Este nacimiento lo usamos principalmente para la
familia que vive dentro de la finca. Sin embargo, en épocas de sequía extrema,
hacemos lo posible por ayudar a vecinos, familiares y amigos.
Por
Wilder Fernando Pardo (Décimo Uno)
Este texto está basado en una entrevista a la señora Diana Monroy.
Soy Diana Monroy, tengo 33 años y nací el 6 de mayo. Este nacimiento existe desde muchos años antes de que yo naciera, probablemente unos cincuenta años. Está ubicado en el sector del Tintal, en una de las principales montañas de la ladera de la vereda, donde inicia la quebrada.
Creemos que el agua surge debido a las rocas y la
gran cantidad de plantas que hay alrededor, como el carrizo y otras variedades.
Hace unos pocos años nos dimos cuenta de que no era
necesario tratar esta agua, ya que siempre la hemos consumido sin problemas. No
hemos necesitado estudios ni tratamientos, pues es de buena calidad.

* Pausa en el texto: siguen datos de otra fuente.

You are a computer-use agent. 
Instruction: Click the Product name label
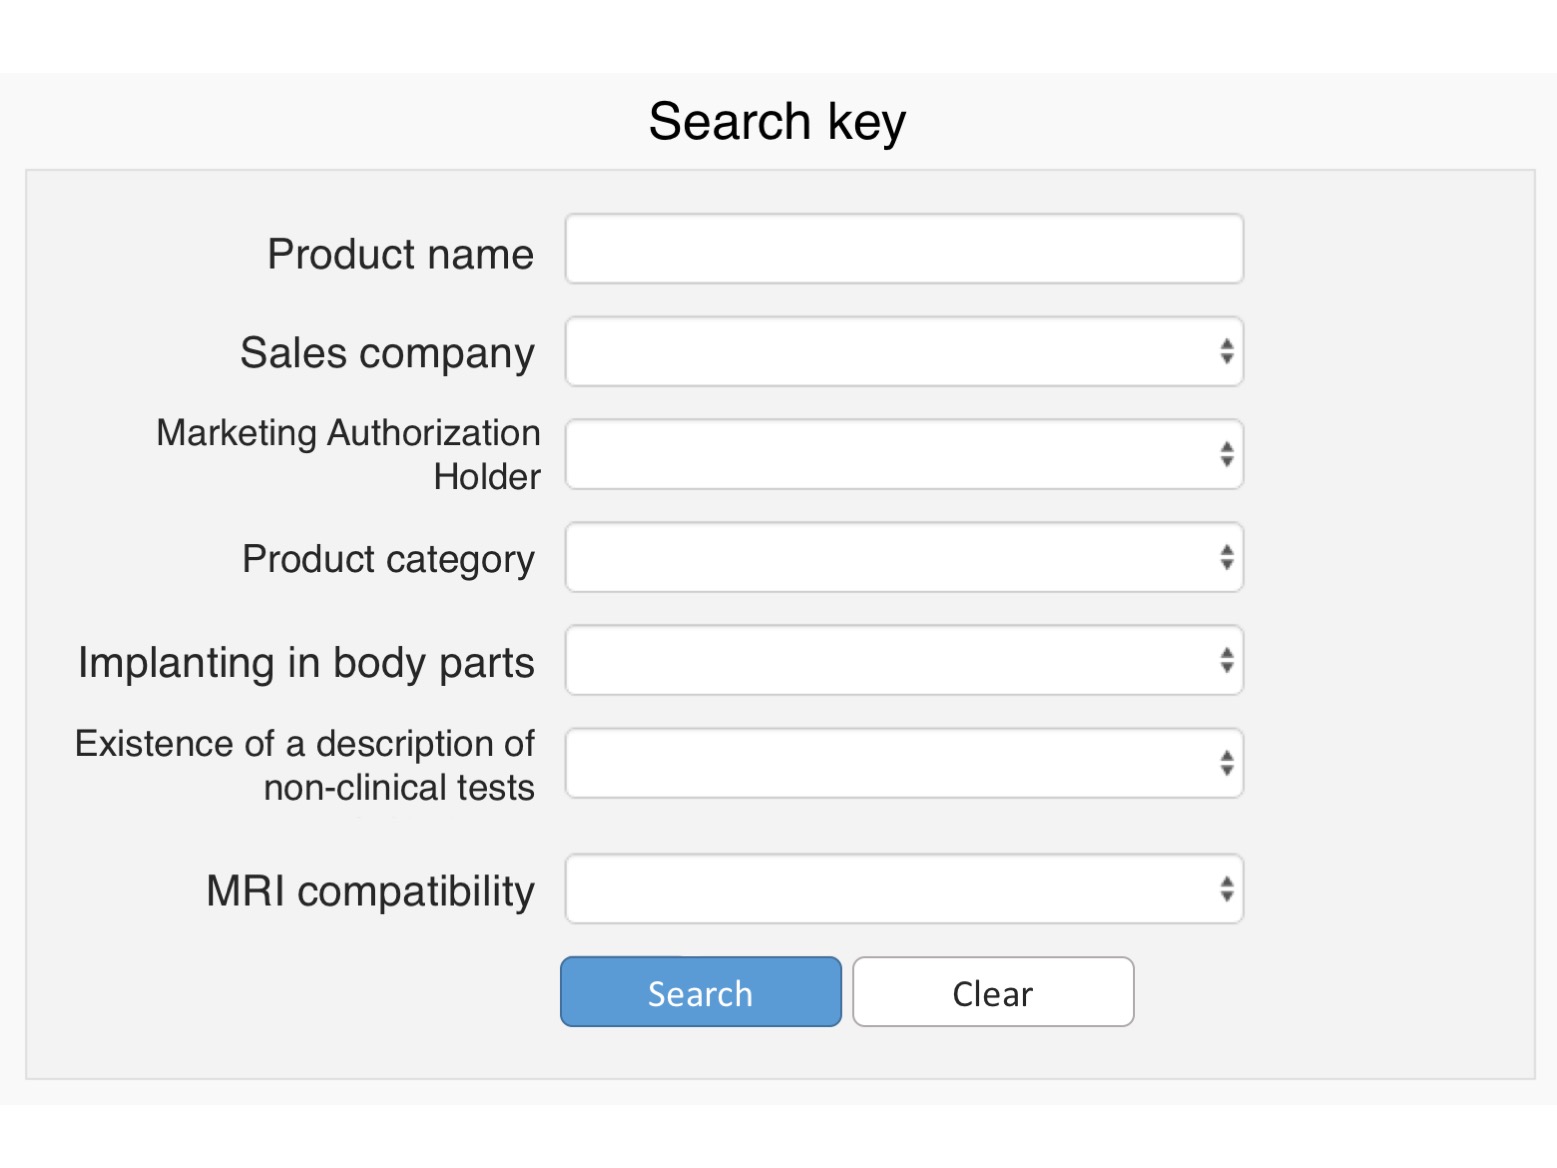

Pensamos que, con el tiempo, las rocas y la lluvia
forman las laderas y crean estos estanques o lagos. Las personas han mejorado
los pozos con cemento y los mantienen limpios, eliminando desechos para
preservar la calidad del agua.
Yo creo que dentro del estanque hay un hábitat que
incluye una gran variedad de plantas, las cuales funcionan como un filtro
natural. Esto permite que el agua llegue limpia a nuestras viviendas. La
transportamos mediante una manguera, y aunque se mantiene limpia, algunos días
la limpiamos para evitar la acumulación de azufre, lama, insectos y piedras.

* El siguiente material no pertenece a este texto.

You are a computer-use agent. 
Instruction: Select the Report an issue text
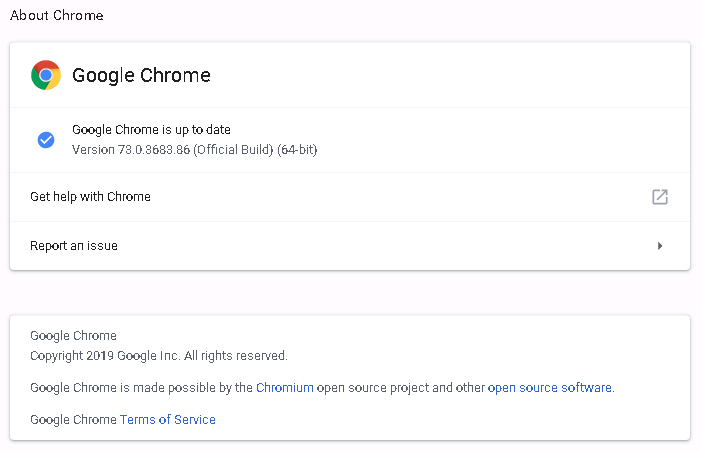[74, 246]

Este nacimiento está ubicado en la vereda del
Tintal, a unos tres o cuatro kilómetros del municipio de Sáchica, en lo alto de
una montaña. Hemos extendido unos quinientos metros de manguera para llegar
hasta el nacimiento, lo que nos toma entre diez y quince minutos.

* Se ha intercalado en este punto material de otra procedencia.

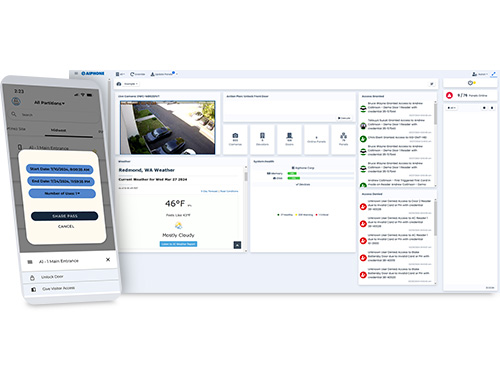Click the expand icon on weather widget
Viewport: 500px width, 375px height.
(237, 245)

Lo que mantiene el caudal durante la época de
sequía son las plantas que rodean el lago. La mayoría de estas plantas retienen
agua, lo que evita que el nivel disminuya en verano.
La mayor parte del agua se utiliza como agua
potable. El excedente lo usamos para regar cultivos de hortalizas, cebolla,
papa y plantas de la casa.
Por
Jaider Iván Cely (Décimo Uno)
Este texto está basado en una entrevista a la joven Claudia Monroy.
Soy Claudia Monroy, tengo 16 años y nací en septiembre de 2008. El nacimiento tiene aproximadamente un metro de profundidad y cinco o seis metros de ancho, según mi estimación.
Desde que nací, hace 16 años, he conocido este
pozo, pero mi padre dice que existe desde hace unos cincuenta años.
La cantidad de agua que fluye varía entre
quinientos y mil litros, dependiendo de la temporada. En invierno hay más agua,
mientras que en verano el caudal disminuye.
El principal dueño de este nacimiento era mi
abuelo, Víctor Monroy. Tras su fallecimiento, quedó en manos de su hijo, Plinio
Monroy, quien actualmente es el dueño de la finca.
El agua se transporta mediante una manguera de
media pulgada. El manantial produce agua constantemente, y esta llega limpia a
nuestras viviendas, donde la consumimos.
La mayor parte del agua se utiliza para uso
doméstico, mientras que el excedente se destina a usos agrícolas, como el riego
de cultivos de cebolla, papa, tomate, mazorca y otros.
En total, esta agua beneficia a mi familia y a la
familia de mi hermano.
Hace aproximadamente diez o quince años, mis padres
me llevaron a conocer este nacimiento, que desde entonces ha sido de gran
beneficio para todos los que consumimos su agua.
Nunca hemos tenido un punto de agua adicional, por
lo que también utilizamos este recurso para lavar y regar las plantas y
jardines de la casa.
En general, el invierno produce más agua que el
verano, cuando el caudal disminuye y debemos racionar su consumo.